Which piece do you connect to the most? Please share as much as you would like.
It would have to be the poem “Ksiazek,” whose title is my maiden surname, which is of Polish origin. The poem was inspired by my first visit to Warsaw and my wonder at seeing variations of this word everywhere. It was my first exposure to the land of my father’s father’s ancestors. I had been in a Polish dancing group when I was younger and had grown up in a small Pennsylvania town that was divided almost entirely into Polish and Italian descendants. There were two churches – one for each nationality – and at the church my family attended, we often sang Polish religious hymns during the holidays.

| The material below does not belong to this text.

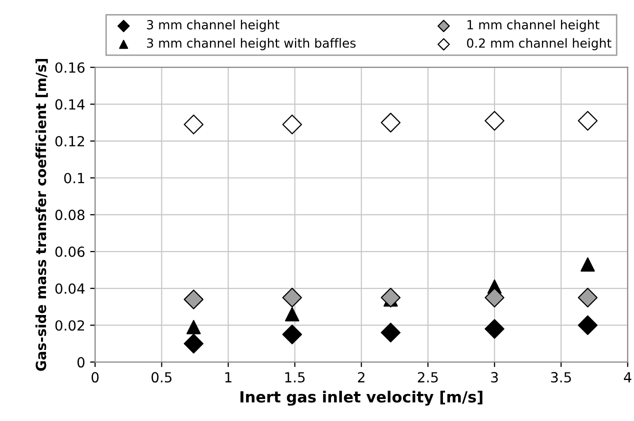 Image resolution: width=634 pixels, height=421 pixels. Describe the element at coordinates (252, 44) in the screenshot. I see `legend-label: 3 mm channel height with baffles` at that location.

To visit Poland was an incredible experience, and I took tons of photographs. I was actually there for work, so I had a local guide to show me around and offer insights into the history of the parts of the city we visited. It was only years later that I thought back to the experience and began to write about it. The poem has eight sections, and here are a few of them.
v.
City of thin beet soup, vodka,
and everything in aspic. City
of beauty pageant contestants
with my same exaggerated teeth.
City whose name was born
from the love of a fisherman
for a mermaid. City that would later
become a sea of rubble.
City rising up. Phoenix city.
vi.
Unaware of meaning, I photographed
anything with a word resembling my name.
Bookstores, streets, even a memorial
I would later discover was placed to honor
the Księgarzom Polskim, “Polish booksellers,”

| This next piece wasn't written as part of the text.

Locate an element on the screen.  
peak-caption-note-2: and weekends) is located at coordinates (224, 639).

and others who, during the Nazi occupation,
rescued books in order to defend
and maintain their national culture.
viii.
I look through my Warsaw photos,
grateful for the guide who included me
in so many of them: posed at sunset
on the Old Town wall, smiling
from a seat on the city tram,
solemn in a Ghetto doorway.
Sometimes a name is all you have
to prove you once existed.
Sometimes a photo, the only record.
Here, right here. Let me show you.
I feel like this poem also brings together all the themes I explore in this collection, which contains several of these multi-sectioned meditations on various related topics.

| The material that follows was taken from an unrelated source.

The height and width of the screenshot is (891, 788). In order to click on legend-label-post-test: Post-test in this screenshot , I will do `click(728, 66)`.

What does it mean to you when you leave something behind or take it with you?
In 2013, my husband and I moved with our daughter from the U.S. to Berlin, Germany. We sold our house and nearly all the contents of it before we moved. We actually brought relatively few of our possessions with us, which was necessary because we were transitioning from a four-bedroom suburban house with multiple living spaces, closets, basement, and garage to a four-room city apartment with a small storage unit in the basement. As you might imagine, it was quite a Herculean task to go through all of our possessions deciding what to leave behind and what to take.
That process taught me that most of the things we own are just things. I’ve learned to not become too attached to objects. Of course, some things have their own meanings attached, which makes it easier to decide to keep those things – unless they are negative meanings. But there are many things we carry with us internally − thoughts, feelings, memories. We can’t always leave the negative ones behind, just as we can’t always guarantee that the positive ones will stay with us our entire lives.
These are really the ideas that I tried to explore in the poems in this book. There are things we do to try to keep from forgetting – like taking pictures, or writing in journals, or passing our stories along to others. For me, writing these poems has been my way of keeping these memories with me.
Bernadette Geyer’s poem “The Long Man” was published in Common Ground Review’s last print issue, Spring/Summer 2020, but you can find that poem in What Haunts Me.